- [Directions] Please set down each line of the data again, unchanged.
(Beginning of Data in this exercise)
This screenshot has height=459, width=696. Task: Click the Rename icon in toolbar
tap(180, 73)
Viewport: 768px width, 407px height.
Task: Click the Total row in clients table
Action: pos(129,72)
(End of Data in this exercise)
- [Answer to the problem]
This screenshot has height=459, width=696. Task: Click the Rename icon in toolbar
tap(180, 73)
Viewport: 768px width, 407px height.
Task: Click the Total row in clients table
Action: pos(129,72)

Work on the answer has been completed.